Когда они покидали свой опустевший рыбацкий аул Жангельди, надеясь, что Едигею как раненому фронтовику подыщется какая-нибудь работа подходящая, одного не учли они: что таких фронтовиков везде и всюду было полным-полно. И всем им предстояло приспосабливаться заново к жизни. Хорошо ещё, у Едигея уцелели руки и ноги. А сколько увечных — безногих, безруких, на костылях и протезах — слонялось тогда по железным дорогам. Долгими ночами, когда, устроившись где-нибудь в углу в переполненном, смрадном станционном помещении, они пережидали ночь, Укубала, заранее испросив прощение, обращала свои безмолвные благодарности богу за то, что муж находится рядом, не покалеченный войной настолько, чтобы это было страшно и безысходно. Ибо то, что она видела на станциях, повергало её в ужас и страдания. Безногие, безрукие, битые-перебитые люди в донашиваемых шинелях и разной рвани, на колясках, на костылях, с поводырями, бездомные и неприкаянные кочевали по поездам и станциям, ломясь в столовые буфеты, содрогая душу пьяным ором и плачами… Что ждало впереди каждого из них, чем было возместить не возмещаемое ничем? И лишь за одно то, что такая беда обошла её стороной, а ведь могла и не обойти, за то, что муж вернулся пусть и контуженный, но не изувеченный, Укубала готова была отработать всему свету самым тяжким трудом.

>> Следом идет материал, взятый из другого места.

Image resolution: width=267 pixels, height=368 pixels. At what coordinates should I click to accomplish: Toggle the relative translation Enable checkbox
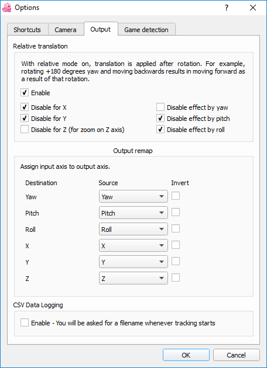coord(25,93)
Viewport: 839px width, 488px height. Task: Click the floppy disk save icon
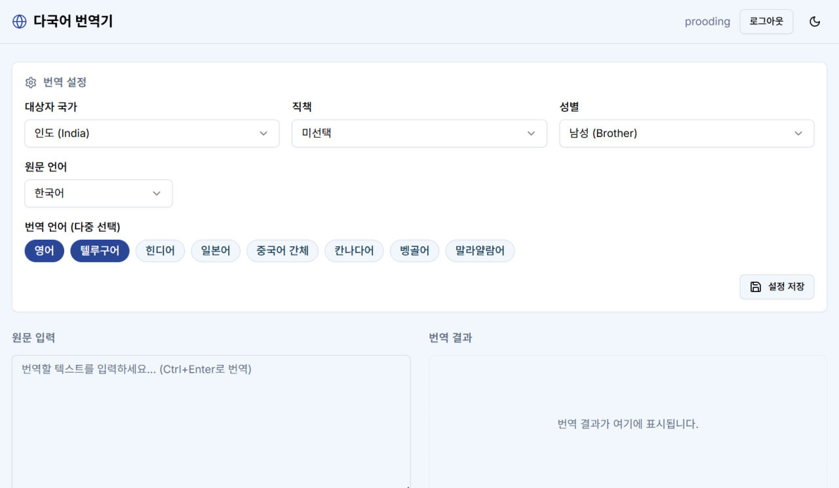coord(755,287)
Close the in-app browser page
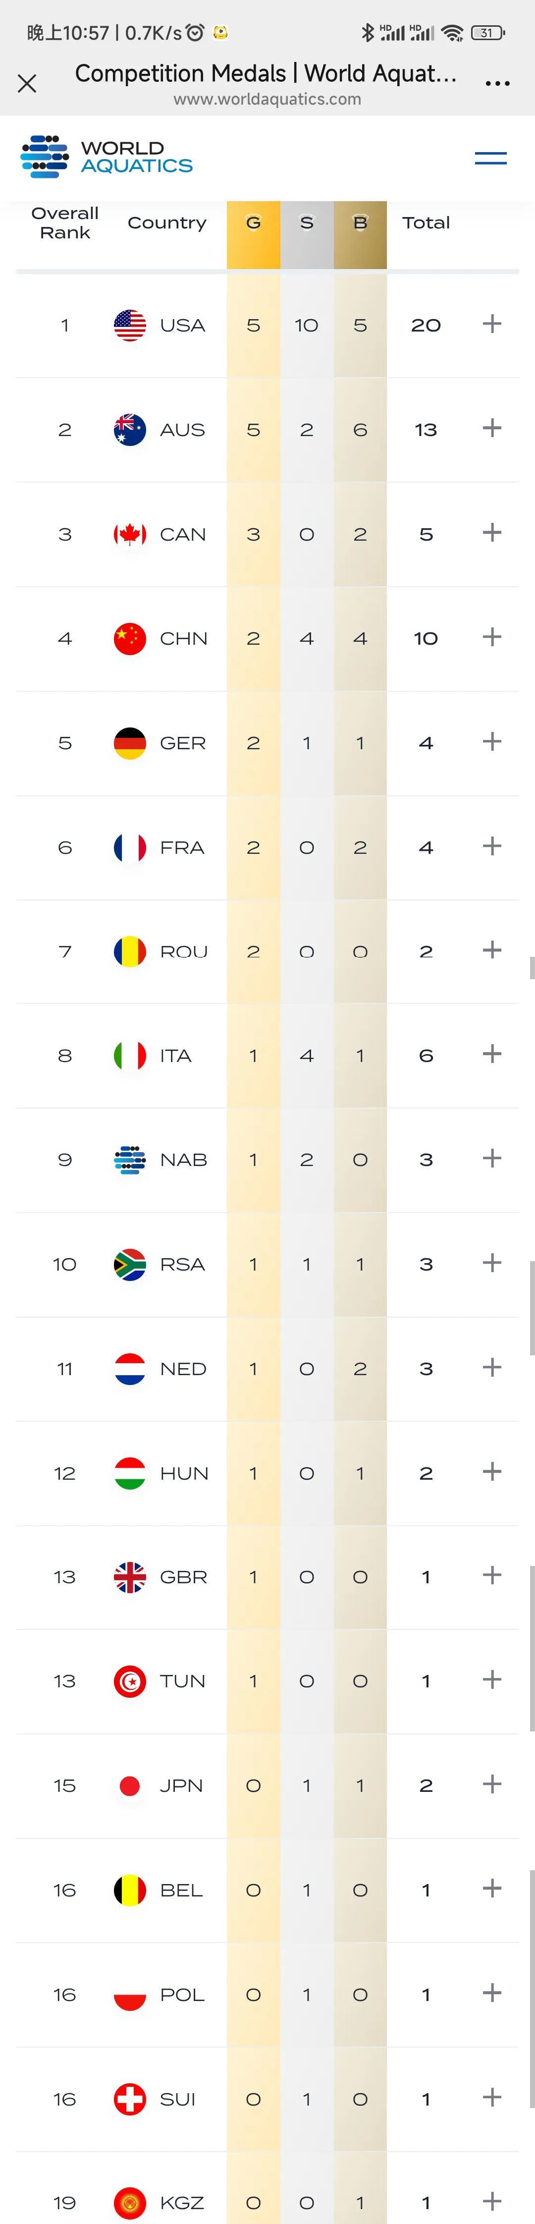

И потому она не роптала, не сдавалась, не подавала виду, даже когда становилось не под силу тянуть ноги, когда, казалось, всякому терпению приходил конец.
Но Едигею от этого было не легче. Следовало что-то предпринимать, как-то твёрже определиться в жизни. Не век же скитаться. И всё чаще приходили в голову мысли: а что, если сказать себе "таубакель"[6] и податься куда в город, а там как повезёт? Только бы здоровье вернулось, только бы оклематься от этой проклятой контузии. Тогда ещё можно было бы и побороться, постоять за себя… По-всякому могло, конечно, обернуться и в городе, возможно, и приспособились бы со временем и стали бы они горожанами, как многие другие, но судьбе угодно было распорядиться иначе. Да, то пришла судьба, а как по-другому назовёшь тот случай…
В те дни, когда они мыкались на станции Кумбель, подрядившись на буртовку вагона угля, на деповском угольном задворье появился однажды какой-то верховой казах на верблюде, прибывший, должно быть, из степи по своим делам. Так, по крайней мере, казалось с виду. Прибывший стреножил верблюда попастись на пустыре поблизости, а сам, озабоченно оглядываясь, пошёл с порожним мешком под мышкой.
— Эй, браток, — обратился он к Едигею, проходя мимо, — будь добр, присмотри, чтобы детвора не озоровала. Привычка у них дурная — дразнят, бьют скотину. А то и распутать могут для потехи. А я сейчас, ненадолго отлучусь.
— Иди, иди, присмотрю, — пообещал Едигей, орудуя грабаркой и обтираясь чёрной, потяжелевшей от пота тряпкой.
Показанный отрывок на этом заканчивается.